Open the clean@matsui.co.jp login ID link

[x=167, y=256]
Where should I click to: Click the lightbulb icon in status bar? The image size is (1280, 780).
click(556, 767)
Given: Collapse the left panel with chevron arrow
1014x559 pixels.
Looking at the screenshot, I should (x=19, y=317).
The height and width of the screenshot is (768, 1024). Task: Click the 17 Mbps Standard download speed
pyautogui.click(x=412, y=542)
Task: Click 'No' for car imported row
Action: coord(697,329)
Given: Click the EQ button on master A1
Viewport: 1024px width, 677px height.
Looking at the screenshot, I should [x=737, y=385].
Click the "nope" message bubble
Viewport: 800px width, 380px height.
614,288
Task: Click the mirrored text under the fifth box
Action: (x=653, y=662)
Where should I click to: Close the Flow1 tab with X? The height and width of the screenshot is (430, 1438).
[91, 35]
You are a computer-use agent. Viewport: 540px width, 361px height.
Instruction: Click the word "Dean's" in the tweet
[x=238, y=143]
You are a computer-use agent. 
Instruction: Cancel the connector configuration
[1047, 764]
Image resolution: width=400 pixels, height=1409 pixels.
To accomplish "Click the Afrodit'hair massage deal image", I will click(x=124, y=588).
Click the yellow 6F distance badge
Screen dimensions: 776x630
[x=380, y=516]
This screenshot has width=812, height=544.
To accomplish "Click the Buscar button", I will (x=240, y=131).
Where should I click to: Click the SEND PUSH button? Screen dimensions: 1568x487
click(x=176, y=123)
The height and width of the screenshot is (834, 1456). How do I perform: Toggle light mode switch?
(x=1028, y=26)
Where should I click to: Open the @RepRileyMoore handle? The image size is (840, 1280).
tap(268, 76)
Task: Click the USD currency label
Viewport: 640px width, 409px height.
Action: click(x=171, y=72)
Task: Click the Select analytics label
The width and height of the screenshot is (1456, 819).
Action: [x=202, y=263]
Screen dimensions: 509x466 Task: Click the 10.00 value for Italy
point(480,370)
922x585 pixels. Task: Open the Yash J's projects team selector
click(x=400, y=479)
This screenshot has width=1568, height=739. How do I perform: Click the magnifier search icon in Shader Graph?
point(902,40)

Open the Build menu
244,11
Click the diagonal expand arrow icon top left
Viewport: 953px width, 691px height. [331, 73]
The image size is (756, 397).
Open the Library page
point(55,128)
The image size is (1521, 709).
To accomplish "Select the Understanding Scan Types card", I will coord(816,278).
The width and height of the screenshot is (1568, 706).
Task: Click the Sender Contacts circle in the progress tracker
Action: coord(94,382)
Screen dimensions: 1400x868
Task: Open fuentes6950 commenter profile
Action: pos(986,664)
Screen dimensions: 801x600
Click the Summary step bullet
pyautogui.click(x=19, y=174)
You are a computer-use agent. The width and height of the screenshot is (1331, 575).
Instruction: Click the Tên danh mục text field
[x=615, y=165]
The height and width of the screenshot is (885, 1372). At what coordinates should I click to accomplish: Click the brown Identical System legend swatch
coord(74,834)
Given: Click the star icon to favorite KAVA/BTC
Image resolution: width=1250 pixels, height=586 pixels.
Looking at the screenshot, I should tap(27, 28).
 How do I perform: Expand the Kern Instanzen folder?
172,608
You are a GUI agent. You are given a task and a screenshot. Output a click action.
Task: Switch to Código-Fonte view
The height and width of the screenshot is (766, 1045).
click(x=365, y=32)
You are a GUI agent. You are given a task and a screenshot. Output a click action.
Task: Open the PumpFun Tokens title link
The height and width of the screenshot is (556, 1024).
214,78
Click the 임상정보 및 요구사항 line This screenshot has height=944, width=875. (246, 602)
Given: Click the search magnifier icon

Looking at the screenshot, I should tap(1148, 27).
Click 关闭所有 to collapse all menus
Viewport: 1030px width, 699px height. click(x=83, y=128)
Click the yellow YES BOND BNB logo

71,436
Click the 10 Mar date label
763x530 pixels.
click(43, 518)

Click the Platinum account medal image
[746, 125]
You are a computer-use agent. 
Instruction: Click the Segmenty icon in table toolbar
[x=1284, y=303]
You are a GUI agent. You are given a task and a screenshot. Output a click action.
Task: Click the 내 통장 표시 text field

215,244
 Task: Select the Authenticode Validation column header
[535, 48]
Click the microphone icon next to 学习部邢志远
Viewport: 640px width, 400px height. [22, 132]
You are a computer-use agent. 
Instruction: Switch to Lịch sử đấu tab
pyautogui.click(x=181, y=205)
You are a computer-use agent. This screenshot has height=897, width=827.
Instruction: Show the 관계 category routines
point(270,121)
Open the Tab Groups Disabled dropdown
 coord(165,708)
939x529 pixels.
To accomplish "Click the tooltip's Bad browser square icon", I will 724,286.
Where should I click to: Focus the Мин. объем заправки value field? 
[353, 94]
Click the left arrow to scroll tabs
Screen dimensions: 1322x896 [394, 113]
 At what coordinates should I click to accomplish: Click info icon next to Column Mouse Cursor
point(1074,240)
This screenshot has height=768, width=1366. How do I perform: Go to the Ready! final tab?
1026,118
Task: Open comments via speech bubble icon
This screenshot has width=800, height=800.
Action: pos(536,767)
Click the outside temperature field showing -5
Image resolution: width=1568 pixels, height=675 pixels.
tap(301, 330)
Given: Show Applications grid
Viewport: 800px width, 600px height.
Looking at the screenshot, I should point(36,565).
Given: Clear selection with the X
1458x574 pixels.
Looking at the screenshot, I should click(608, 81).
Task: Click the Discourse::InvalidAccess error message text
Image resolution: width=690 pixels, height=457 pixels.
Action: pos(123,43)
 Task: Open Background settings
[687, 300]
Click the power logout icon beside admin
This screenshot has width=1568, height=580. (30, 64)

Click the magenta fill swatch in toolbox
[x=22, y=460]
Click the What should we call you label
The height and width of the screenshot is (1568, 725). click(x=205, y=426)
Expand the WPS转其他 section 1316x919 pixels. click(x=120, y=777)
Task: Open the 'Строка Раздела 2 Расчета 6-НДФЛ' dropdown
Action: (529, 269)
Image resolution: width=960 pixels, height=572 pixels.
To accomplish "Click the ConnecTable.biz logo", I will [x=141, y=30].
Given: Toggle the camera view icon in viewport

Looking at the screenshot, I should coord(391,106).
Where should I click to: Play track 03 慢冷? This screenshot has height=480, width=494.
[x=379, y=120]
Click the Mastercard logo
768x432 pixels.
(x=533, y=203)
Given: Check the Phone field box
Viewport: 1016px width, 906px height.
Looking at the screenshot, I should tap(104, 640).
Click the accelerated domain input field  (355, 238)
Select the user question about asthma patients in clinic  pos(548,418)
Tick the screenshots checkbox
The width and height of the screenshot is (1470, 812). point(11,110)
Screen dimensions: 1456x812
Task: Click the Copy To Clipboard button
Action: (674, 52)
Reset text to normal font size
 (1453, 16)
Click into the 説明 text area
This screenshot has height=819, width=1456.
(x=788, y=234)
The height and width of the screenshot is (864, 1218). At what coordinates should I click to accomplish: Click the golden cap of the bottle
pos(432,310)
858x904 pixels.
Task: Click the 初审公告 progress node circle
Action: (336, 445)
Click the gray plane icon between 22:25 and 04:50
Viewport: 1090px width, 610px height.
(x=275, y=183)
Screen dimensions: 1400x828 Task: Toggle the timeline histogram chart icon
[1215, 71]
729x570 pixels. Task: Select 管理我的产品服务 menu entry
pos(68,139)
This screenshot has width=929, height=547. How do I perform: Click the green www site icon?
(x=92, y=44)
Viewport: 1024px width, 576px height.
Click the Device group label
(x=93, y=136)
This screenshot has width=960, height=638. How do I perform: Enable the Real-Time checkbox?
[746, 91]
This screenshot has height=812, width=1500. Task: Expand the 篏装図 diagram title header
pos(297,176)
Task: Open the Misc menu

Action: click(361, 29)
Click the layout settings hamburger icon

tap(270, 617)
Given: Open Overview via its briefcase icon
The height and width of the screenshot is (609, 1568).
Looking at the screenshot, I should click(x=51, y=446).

> [What you are asked to do]: Please copy only these lines, exactly: the first line of the records through the line containing "Given: Click the EQ button on master A1", ends included.

> [Solution to the problem]:
Open the clean@matsui.co.jp login ID link

[x=167, y=256]
Where should I click to: Click the lightbulb icon in status bar? The image size is (1280, 780).
click(556, 767)
Given: Collapse the left panel with chevron arrow
1014x559 pixels.
Looking at the screenshot, I should (x=19, y=317).
The height and width of the screenshot is (768, 1024). Task: Click the 17 Mbps Standard download speed
pyautogui.click(x=412, y=542)
Task: Click 'No' for car imported row
Action: coord(697,329)
Given: Click the EQ button on master A1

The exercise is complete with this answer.